YouTube on Tuesday announced that it will be lowering the video quality as a precautionary measure in light of the coronavirus pandemic, which is causing one billion people to stay at home and creating a surge in internet use.

Internet usage has spiked as many people are forced to stay at home in response to the on-going coronavirus outbreak.

The change means YouTube videos will default to standard definition, which displays the content at 720-by-480 resolution.

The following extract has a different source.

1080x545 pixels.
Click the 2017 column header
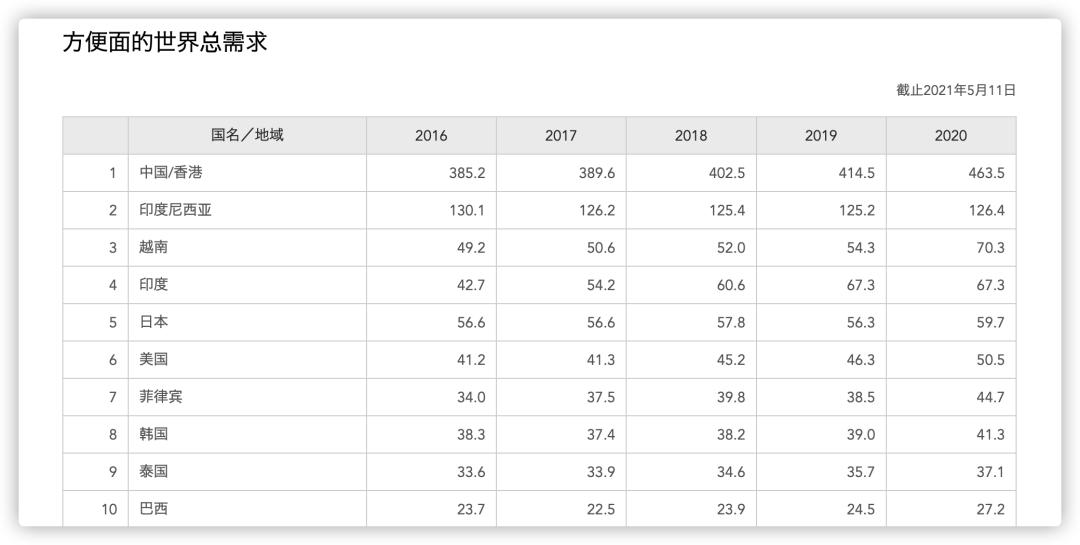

To improve the quality, you’ll have to manually change the settings on the video from 480p to 720p or 1080p for high-definition streaming. The change will last for a month.

“We continue to work closely with governments and network operators around the globe to do our part to minimize stress on the system during this unprecedented situation,” a Google spokesperson said in a statement.

Last week, Netflix, Amazon Prime, Disney Plus, and also YouTube announced that they would be reducing the video streaming quality in the EU to ease on bandwidth strain due to increased number of users.

“Last week, we announced that we were temporarily defaulting all videos on YouTube to standard definition in the EU. Given the global nature of this crisis, we will expand that change globally starting today.”

YouTube viewing has historically spiked in the evening when people are off work; consumption is now more steady across the day, the company said.

Streaming video requires more internet bandwidth than music, messaging or maps because of the size of the files transmitted.

Google was the largest consumer of traffic volume on the internet last year, just ahead of Netflix, according to a study by Sandvine, a network analysis firm.